Have a plan to monitor your weight and regulate your food intake.  It has to be a plan you can follow forever.

4. A successful lifetime diet plan relies on self-knowledge.

If you’ve spent any time on a diet, you know that there is part of you that doesn’t enjoy it.  It doesn’t play along with what you say or follow your plans.  When your diet fails, you blame yourself, or that part of yourself for your supposed lack of willpower.  Well, imagine that part of you is important, even crucial, to your dieting success.  If you are mean to yourself and treat yourself badly, and think of yourself as a weak-willed slob, that’s not a plan for success.  It’s more self-loathing. 

You have to really listen to yourself, figure out what you need and want, how to work with that, and then reward yourself for doing well.  Never, never punish yourself for overeating.  Try to learn instead.

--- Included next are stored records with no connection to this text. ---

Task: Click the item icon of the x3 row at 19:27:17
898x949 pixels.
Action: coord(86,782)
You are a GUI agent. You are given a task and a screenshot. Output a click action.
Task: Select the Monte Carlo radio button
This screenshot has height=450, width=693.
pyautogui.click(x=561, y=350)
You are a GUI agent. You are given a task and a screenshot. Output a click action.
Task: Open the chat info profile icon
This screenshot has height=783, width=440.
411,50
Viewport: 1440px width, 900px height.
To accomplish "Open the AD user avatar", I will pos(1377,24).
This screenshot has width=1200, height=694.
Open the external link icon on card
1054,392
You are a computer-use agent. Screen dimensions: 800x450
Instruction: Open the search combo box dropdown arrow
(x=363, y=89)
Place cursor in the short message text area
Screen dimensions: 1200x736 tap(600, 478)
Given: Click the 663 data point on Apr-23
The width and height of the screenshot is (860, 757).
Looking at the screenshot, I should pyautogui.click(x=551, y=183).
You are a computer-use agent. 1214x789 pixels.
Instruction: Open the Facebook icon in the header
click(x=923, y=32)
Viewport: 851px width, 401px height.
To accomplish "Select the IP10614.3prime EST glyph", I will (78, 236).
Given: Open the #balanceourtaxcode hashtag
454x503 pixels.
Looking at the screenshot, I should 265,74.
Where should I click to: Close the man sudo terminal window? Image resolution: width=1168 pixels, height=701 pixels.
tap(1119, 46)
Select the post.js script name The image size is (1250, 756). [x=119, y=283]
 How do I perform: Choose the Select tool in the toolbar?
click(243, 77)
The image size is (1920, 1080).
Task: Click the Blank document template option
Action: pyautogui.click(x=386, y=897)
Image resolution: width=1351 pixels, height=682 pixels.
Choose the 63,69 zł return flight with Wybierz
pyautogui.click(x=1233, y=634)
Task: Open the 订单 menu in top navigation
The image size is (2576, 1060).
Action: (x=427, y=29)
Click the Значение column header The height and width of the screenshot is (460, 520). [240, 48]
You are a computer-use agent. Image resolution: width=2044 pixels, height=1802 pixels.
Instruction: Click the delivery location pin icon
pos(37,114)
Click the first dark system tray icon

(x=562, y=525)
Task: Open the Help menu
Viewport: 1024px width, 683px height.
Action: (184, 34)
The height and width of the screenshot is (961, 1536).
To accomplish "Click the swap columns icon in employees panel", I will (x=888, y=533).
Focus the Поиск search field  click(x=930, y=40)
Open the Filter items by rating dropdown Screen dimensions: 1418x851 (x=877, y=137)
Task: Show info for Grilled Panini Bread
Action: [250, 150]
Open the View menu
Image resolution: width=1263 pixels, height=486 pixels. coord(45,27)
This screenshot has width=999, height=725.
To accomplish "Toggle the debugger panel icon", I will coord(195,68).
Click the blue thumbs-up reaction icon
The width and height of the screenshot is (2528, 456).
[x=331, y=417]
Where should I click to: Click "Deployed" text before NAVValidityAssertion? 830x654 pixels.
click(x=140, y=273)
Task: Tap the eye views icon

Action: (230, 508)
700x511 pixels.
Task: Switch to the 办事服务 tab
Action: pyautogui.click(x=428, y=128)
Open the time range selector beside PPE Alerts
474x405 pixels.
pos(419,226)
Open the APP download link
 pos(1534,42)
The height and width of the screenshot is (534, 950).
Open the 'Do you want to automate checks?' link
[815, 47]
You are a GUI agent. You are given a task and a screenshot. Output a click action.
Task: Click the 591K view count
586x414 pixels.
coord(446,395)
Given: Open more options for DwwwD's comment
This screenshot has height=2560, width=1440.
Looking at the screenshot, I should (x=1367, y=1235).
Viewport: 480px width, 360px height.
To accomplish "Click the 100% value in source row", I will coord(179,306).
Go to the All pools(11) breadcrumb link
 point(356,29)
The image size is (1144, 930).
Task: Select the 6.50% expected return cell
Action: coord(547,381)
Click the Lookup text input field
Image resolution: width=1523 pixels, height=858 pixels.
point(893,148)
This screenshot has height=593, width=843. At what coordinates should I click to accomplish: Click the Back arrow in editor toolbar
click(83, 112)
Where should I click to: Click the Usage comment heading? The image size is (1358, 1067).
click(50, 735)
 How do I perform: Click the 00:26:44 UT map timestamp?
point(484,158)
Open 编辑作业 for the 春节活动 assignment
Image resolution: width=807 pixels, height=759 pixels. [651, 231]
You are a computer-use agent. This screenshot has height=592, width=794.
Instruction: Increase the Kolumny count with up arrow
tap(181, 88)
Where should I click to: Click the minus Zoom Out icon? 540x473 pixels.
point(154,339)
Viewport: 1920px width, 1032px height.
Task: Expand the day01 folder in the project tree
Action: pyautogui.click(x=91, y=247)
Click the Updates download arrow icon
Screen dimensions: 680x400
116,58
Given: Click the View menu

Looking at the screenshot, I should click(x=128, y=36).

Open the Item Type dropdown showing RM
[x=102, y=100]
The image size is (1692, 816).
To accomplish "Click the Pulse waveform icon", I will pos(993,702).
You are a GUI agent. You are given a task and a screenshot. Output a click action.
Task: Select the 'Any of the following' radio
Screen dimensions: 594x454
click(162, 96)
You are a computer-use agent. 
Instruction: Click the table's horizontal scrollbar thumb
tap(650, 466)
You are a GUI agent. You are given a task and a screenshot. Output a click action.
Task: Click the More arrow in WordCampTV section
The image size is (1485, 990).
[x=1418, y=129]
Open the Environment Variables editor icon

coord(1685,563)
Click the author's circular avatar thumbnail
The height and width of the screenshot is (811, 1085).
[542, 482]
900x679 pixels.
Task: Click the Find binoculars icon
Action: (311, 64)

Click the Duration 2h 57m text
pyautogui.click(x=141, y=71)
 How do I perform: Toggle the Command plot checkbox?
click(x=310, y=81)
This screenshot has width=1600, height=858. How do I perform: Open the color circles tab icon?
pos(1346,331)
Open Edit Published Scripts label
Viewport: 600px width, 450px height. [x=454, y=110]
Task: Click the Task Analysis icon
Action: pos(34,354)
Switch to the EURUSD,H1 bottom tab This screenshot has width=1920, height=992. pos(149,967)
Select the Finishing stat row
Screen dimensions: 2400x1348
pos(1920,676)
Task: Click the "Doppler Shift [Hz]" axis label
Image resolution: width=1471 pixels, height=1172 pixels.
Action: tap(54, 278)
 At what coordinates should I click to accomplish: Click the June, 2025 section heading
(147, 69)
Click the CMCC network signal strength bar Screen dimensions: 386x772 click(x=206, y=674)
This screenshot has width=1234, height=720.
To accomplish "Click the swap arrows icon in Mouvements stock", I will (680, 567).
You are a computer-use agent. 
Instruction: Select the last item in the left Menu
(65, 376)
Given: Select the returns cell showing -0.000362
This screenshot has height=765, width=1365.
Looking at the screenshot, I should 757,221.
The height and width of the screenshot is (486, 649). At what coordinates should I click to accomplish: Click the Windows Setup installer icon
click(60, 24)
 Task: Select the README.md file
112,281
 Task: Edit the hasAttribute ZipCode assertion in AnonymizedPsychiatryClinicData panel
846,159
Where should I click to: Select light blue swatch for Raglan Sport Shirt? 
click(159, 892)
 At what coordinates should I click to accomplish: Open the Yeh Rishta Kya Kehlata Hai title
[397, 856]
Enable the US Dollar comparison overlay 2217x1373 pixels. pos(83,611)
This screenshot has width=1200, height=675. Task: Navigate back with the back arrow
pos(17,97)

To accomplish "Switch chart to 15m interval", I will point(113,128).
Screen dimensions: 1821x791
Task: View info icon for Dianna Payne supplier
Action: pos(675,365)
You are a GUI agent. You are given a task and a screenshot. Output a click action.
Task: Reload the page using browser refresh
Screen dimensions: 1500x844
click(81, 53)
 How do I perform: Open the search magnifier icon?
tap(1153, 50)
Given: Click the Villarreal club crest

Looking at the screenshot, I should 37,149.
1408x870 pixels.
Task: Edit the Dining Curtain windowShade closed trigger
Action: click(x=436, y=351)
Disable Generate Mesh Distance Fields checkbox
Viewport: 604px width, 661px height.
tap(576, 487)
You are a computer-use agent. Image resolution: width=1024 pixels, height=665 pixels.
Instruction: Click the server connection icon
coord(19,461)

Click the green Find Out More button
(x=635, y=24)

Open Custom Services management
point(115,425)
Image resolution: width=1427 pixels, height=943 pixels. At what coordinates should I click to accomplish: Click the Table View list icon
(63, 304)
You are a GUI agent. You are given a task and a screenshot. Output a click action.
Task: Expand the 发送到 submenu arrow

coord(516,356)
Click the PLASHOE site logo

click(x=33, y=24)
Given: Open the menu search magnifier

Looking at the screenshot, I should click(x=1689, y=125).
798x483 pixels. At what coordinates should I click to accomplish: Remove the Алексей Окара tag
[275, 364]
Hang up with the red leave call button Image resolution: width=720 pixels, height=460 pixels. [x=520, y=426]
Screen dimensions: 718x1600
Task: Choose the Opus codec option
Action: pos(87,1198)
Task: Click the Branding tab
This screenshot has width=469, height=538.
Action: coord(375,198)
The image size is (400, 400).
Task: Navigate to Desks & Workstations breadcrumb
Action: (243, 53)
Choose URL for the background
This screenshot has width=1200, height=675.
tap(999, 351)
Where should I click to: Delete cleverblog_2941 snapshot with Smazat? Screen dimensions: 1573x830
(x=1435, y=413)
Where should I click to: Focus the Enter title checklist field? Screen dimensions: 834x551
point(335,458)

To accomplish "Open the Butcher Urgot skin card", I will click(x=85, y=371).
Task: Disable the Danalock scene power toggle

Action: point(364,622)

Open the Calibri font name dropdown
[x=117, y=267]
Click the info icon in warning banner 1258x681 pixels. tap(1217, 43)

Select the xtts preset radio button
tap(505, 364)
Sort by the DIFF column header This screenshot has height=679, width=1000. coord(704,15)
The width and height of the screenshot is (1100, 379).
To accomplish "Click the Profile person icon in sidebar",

By punish, I mean: have you overeaten and then withheld breakfast or lunch the next day to make up for it?  That’s punishing yourself.  Skipping dessert, or withholding some food you really like?  Usually in retaliation for overeating before?  That’s a punishment.  It makes it really hard to get your subconscious desires lined up behind your diet.  By carefully paying attention, I have found I can figure out why I overeat and keep ahead of it.  For example: if I get really, really hungry, I will overeat.  I will also eat in a big hurry and want to feel full.  That’s destructive.  But when it has happened, I don’t punish myself anymore.  At the next meal, I eat normally. 

Try to learn: I mean you can learn about yourself by figuring out when you will overeat.  When it is really cold outside and I feel cold, I will overeat.  When I don’t go to bed on time and don’t get enough sleep, I also overeat.  If I am significantly late for a meal and get too hungry, I will overeat.  And if I have any food insecurity, I will overeat. 

Food insecurity means I have to have food available that I really want to eat and am looking forward to.  When I am hungry and head to the kitchen at meal time, it is really demoralizing to have to only find food I don’t really want.  Remember before when I said my values include not wasting food or throwing it away?  That had to change.  I learned I have to reward myself at every meal for eating less food.  The reward is I get to eat foods I really crave.  I am willing to accept that trade at all levels of my being. 

I also decided to build in some significant rewards.  As I lose each 10 pounds, I pick something I really want to eat as the reward.  I might flip through the recipes at America’s Test Kitchen (I am a subscriber).  My reward for losing 30 pounds was making a cake.  A gingerbread cake.  With ermine frosting.  It was really good, even on the installment plan.  Rewarding myself builds confidence and self-trust: I say I will reward myself, and I do. 

That’s the really nice part about this project.  I have learned to really value working with myself, figuring myself out, and learning to trust myself.  It is very rewarding and satisfying.  Losing weight is almost beside the point, given the beauty of my new self-relationship.  I’m not a weak willed failure, but a person capable of making the changes needed to improve my appearance and lifestyle. 

Compared to all this, my old lifestyle seems really pointless.  Why would I go back to it and gain weight?  I have learned to get much more out of myself.  Aim high!